## EXERCISE DIRECTIONS
Please copy out every line of the data word for word.

## RECORDS FOR THIS EXERCISE
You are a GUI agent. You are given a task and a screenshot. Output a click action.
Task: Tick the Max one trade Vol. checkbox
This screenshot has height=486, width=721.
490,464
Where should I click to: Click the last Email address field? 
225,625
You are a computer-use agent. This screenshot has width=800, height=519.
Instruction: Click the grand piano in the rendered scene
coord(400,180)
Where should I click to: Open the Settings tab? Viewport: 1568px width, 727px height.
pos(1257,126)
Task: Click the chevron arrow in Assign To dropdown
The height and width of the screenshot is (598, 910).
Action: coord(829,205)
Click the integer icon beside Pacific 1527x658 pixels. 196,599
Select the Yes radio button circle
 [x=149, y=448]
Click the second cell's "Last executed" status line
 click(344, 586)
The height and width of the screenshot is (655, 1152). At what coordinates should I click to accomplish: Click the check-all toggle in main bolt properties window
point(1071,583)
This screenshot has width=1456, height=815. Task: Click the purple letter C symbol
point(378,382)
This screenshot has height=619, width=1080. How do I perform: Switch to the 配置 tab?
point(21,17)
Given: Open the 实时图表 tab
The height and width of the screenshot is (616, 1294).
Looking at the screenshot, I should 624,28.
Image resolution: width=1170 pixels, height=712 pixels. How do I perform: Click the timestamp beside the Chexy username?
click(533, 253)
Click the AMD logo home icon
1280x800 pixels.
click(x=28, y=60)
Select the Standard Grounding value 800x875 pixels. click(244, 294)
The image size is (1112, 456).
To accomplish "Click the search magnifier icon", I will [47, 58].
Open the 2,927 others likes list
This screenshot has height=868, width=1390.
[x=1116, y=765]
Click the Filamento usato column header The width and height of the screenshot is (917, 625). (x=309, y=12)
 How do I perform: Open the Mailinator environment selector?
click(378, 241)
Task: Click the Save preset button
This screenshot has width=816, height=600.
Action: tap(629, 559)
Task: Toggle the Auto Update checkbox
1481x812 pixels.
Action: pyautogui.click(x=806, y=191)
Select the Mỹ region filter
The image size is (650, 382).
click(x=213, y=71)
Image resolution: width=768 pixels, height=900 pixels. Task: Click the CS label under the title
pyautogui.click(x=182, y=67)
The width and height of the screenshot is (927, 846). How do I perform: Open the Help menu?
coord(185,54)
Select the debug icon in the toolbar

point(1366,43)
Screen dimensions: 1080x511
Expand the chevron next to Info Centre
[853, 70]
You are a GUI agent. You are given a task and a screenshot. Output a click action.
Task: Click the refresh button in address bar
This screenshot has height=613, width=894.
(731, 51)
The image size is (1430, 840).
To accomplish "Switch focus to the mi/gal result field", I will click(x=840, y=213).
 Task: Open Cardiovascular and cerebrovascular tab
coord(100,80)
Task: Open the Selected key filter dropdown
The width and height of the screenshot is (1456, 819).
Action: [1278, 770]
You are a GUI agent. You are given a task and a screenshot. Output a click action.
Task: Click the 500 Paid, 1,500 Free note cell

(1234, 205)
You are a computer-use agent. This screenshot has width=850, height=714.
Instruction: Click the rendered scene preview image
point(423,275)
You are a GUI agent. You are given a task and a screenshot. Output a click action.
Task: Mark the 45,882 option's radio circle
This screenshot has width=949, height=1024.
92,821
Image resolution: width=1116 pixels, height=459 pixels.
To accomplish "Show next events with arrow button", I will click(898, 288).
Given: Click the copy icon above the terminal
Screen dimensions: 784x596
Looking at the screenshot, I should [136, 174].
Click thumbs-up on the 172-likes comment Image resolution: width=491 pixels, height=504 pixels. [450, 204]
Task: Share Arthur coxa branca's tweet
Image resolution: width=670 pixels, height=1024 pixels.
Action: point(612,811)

## ANSWER TO THIS TASK
You are a GUI agent. You are given a task and a screenshot. Output a click action.
Task: Tick the Max one trade Vol. checkbox
This screenshot has height=486, width=721.
490,464
Where should I click to: Click the last Email address field? 
225,625
You are a computer-use agent. This screenshot has width=800, height=519.
Instruction: Click the grand piano in the rendered scene
coord(400,180)
Where should I click to: Open the Settings tab? Viewport: 1568px width, 727px height.
pos(1257,126)
Task: Click the chevron arrow in Assign To dropdown
The height and width of the screenshot is (598, 910).
Action: coord(829,205)
Click the integer icon beside Pacific 1527x658 pixels. 196,599
Select the Yes radio button circle
 [x=149, y=448]
Click the second cell's "Last executed" status line
 click(344, 586)
The height and width of the screenshot is (655, 1152). At what coordinates should I click to accomplish: Click the check-all toggle in main bolt properties window
point(1071,583)
This screenshot has width=1456, height=815. Task: Click the purple letter C symbol
point(378,382)
This screenshot has height=619, width=1080. How do I perform: Switch to the 配置 tab?
point(21,17)
Given: Open the 实时图表 tab
The height and width of the screenshot is (616, 1294).
Looking at the screenshot, I should 624,28.
Image resolution: width=1170 pixels, height=712 pixels. How do I perform: Click the timestamp beside the Chexy username?
click(533, 253)
Click the AMD logo home icon
1280x800 pixels.
click(x=28, y=60)
Select the Standard Grounding value 800x875 pixels. click(244, 294)
The image size is (1112, 456).
To accomplish "Click the search magnifier icon", I will [47, 58].
Open the 2,927 others likes list
This screenshot has height=868, width=1390.
[x=1116, y=765]
Click the Filamento usato column header The width and height of the screenshot is (917, 625). (x=309, y=12)
 How do I perform: Open the Mailinator environment selector?
click(378, 241)
Task: Click the Save preset button
This screenshot has width=816, height=600.
Action: tap(629, 559)
Task: Toggle the Auto Update checkbox
1481x812 pixels.
Action: pyautogui.click(x=806, y=191)
Select the Mỹ region filter
The image size is (650, 382).
click(x=213, y=71)
Image resolution: width=768 pixels, height=900 pixels. Task: Click the CS label under the title
pyautogui.click(x=182, y=67)
The width and height of the screenshot is (927, 846). How do I perform: Open the Help menu?
coord(185,54)
Select the debug icon in the toolbar

point(1366,43)
Screen dimensions: 1080x511
Expand the chevron next to Info Centre
[853, 70]
You are a GUI agent. You are given a task and a screenshot. Output a click action.
Task: Click the refresh button in address bar
This screenshot has height=613, width=894.
(731, 51)
The image size is (1430, 840).
To accomplish "Switch focus to the mi/gal result field", I will click(x=840, y=213).
 Task: Open Cardiovascular and cerebrovascular tab
coord(100,80)
Task: Open the Selected key filter dropdown
The width and height of the screenshot is (1456, 819).
Action: [1278, 770]
You are a GUI agent. You are given a task and a screenshot. Output a click action.
Task: Click the 500 Paid, 1,500 Free note cell

(1234, 205)
You are a computer-use agent. This screenshot has width=850, height=714.
Instruction: Click the rendered scene preview image
point(423,275)
You are a GUI agent. You are given a task and a screenshot. Output a click action.
Task: Mark the 45,882 option's radio circle
This screenshot has width=949, height=1024.
92,821
Image resolution: width=1116 pixels, height=459 pixels.
To accomplish "Show next events with arrow button", I will click(898, 288).
Given: Click the copy icon above the terminal
Screen dimensions: 784x596
Looking at the screenshot, I should [136, 174].
Click thumbs-up on the 172-likes comment Image resolution: width=491 pixels, height=504 pixels. [450, 204]
Task: Share Arthur coxa branca's tweet
Image resolution: width=670 pixels, height=1024 pixels.
Action: point(612,811)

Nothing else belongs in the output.